** Opening SOURCE MATERIAL block **

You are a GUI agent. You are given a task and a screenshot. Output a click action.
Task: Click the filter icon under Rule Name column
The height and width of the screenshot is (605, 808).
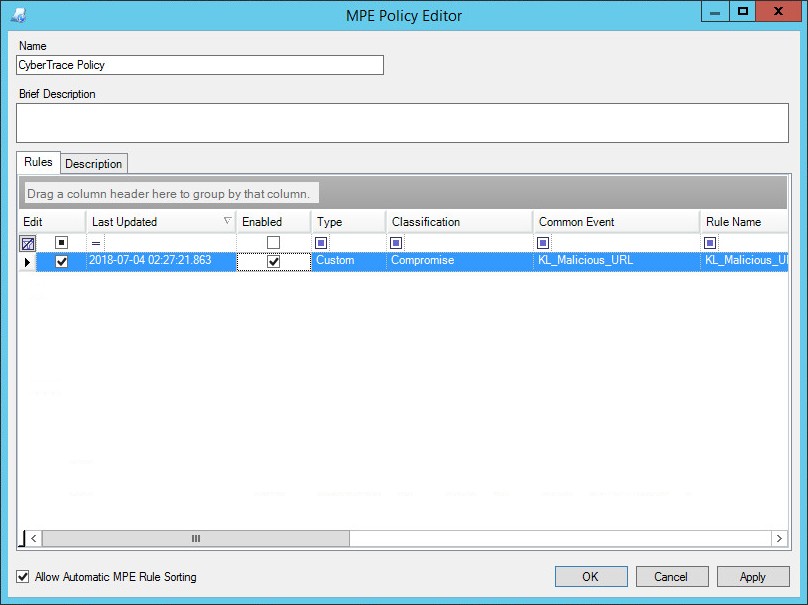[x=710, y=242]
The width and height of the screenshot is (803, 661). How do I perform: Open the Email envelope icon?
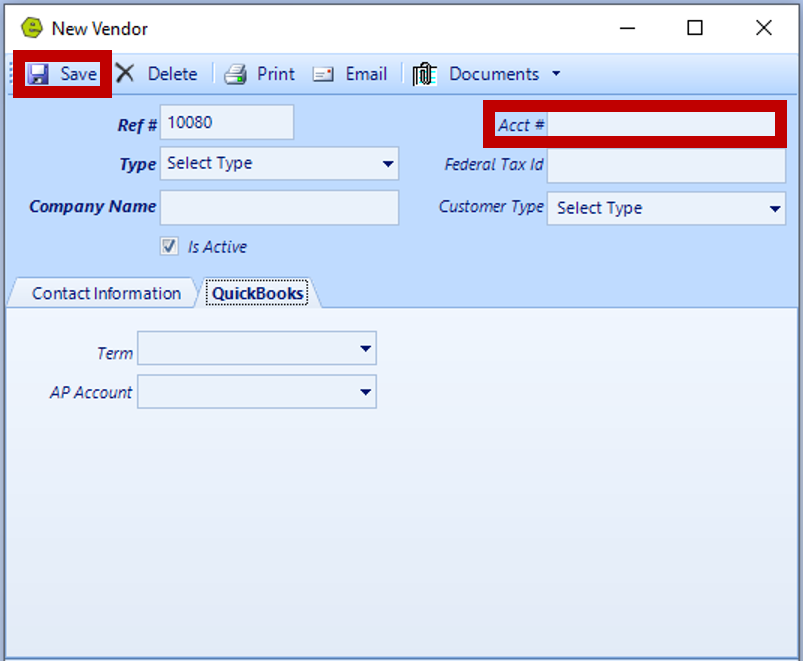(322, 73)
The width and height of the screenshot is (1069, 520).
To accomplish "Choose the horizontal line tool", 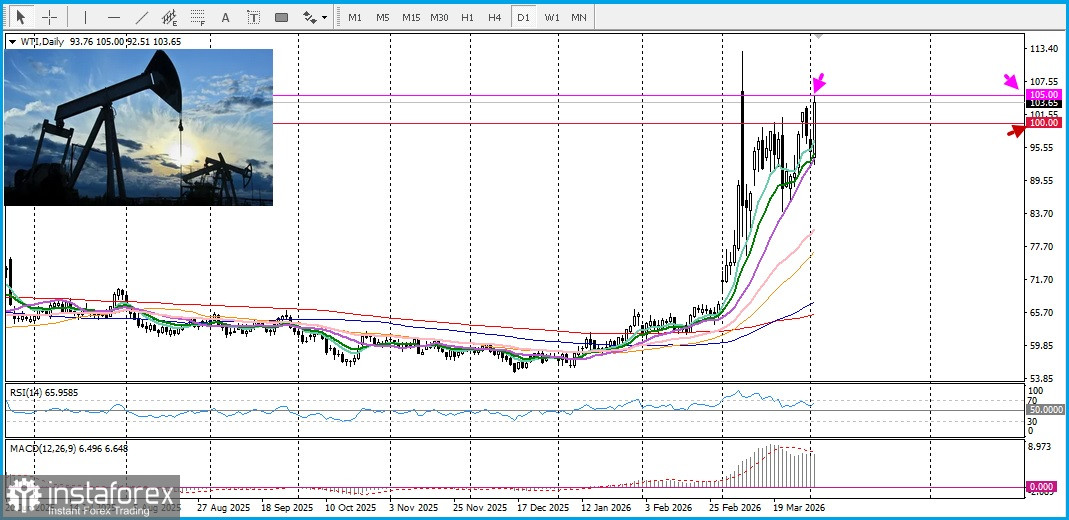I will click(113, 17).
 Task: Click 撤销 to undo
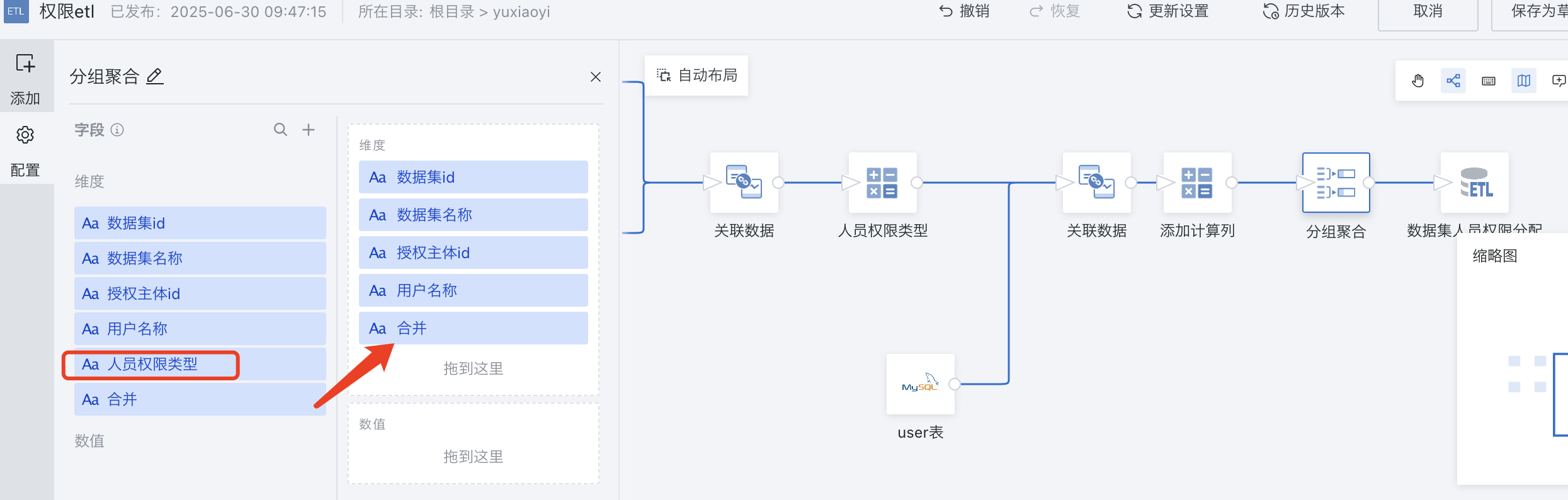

** Closing SOURCE MATERIAL block **
** Opening SOURCE MATERIAL block **

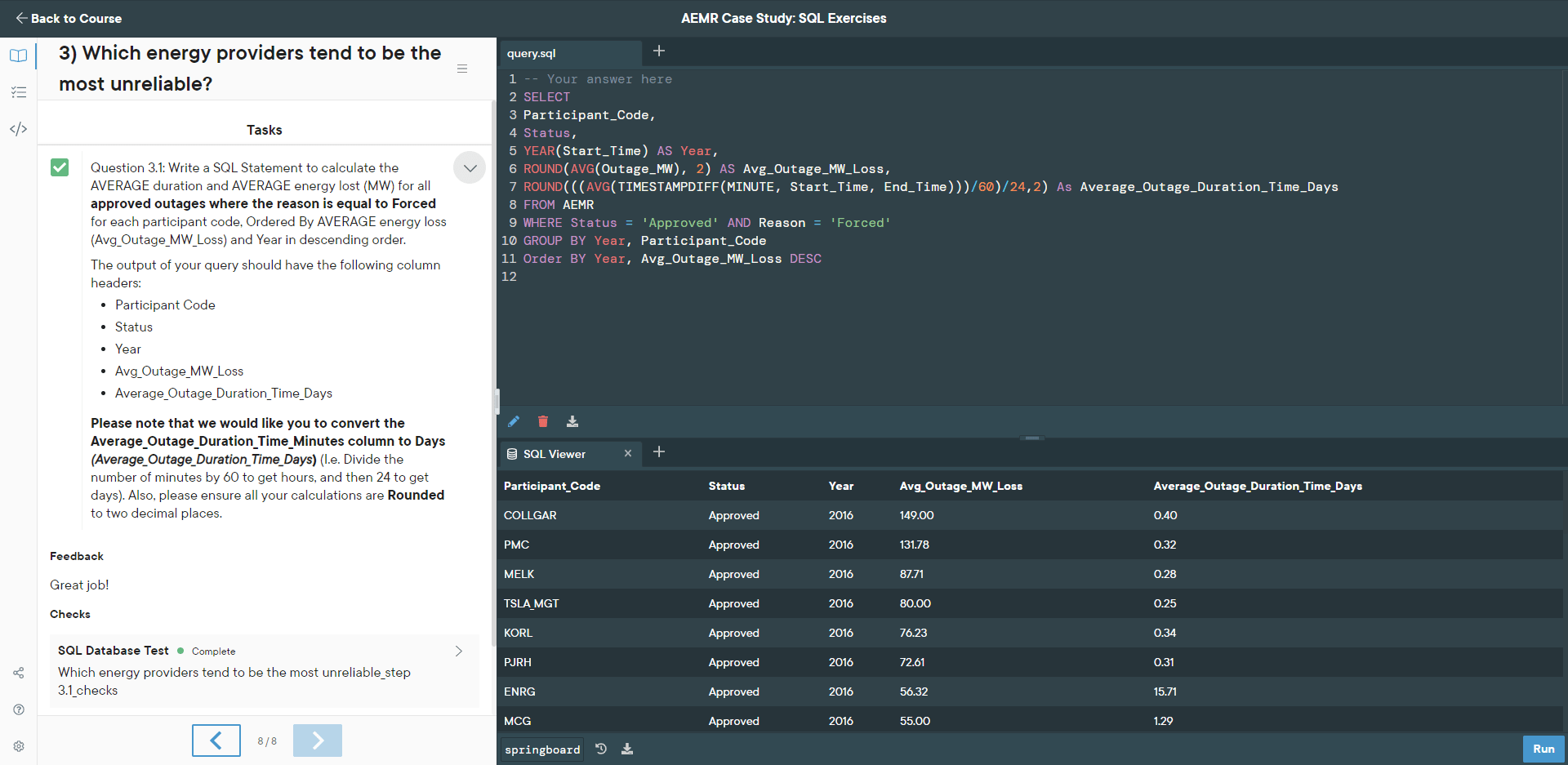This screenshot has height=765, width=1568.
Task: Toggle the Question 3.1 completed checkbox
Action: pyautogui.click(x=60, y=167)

** Closing SOURCE MATERIAL block **
** Opening SOURCE MATERIAL block **

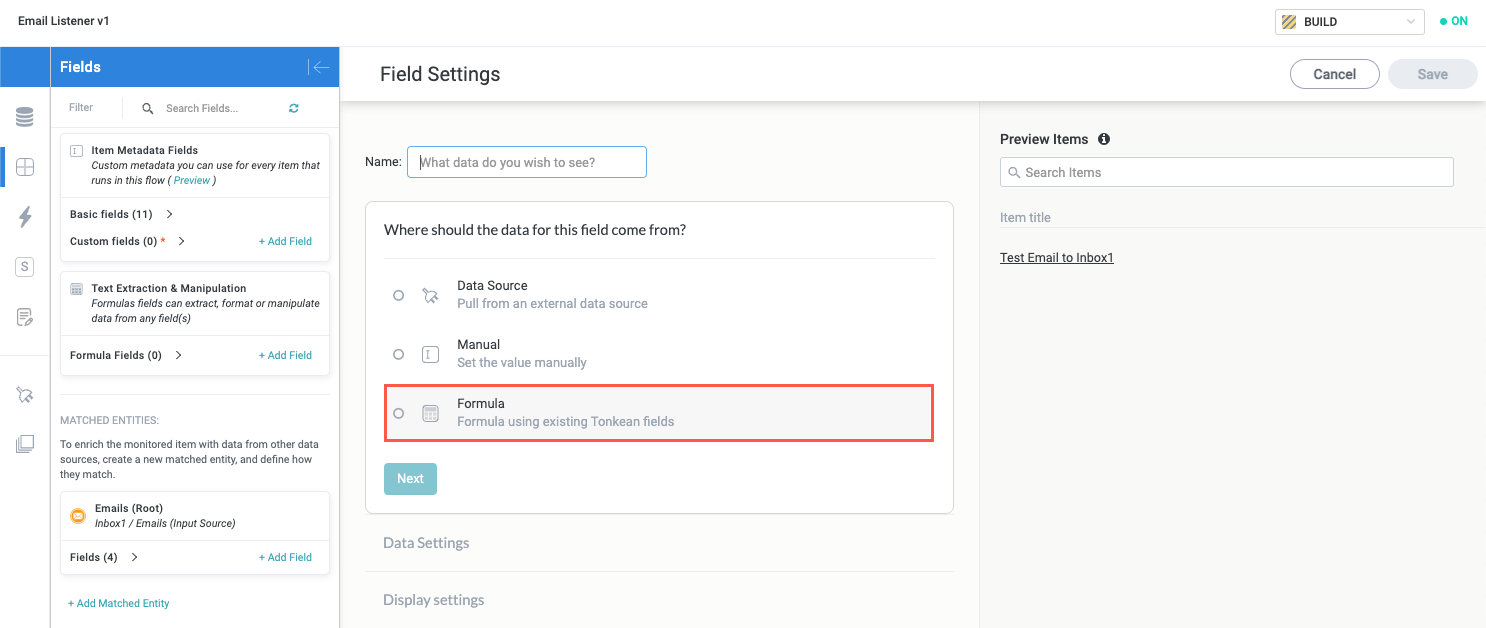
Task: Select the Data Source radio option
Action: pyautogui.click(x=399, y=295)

** Closing SOURCE MATERIAL block **

### TRY IT:
Using the data above, give again exactly the lines starting at the one holding "You are a GUI" and ending at the one holding "The width and height of the screenshot is (1069, 520).", inclusive, and nothing more. Omit the pictures.

### SOLUTION:
You are a GUI agent. You are given a task and a screenshot. Output a click action.
Task: Click the filter icon under Rule Name column
The height and width of the screenshot is (605, 808).
[x=710, y=242]
The width and height of the screenshot is (803, 661). How do I perform: Open the Email envelope icon?
(322, 73)
The width and height of the screenshot is (1069, 520).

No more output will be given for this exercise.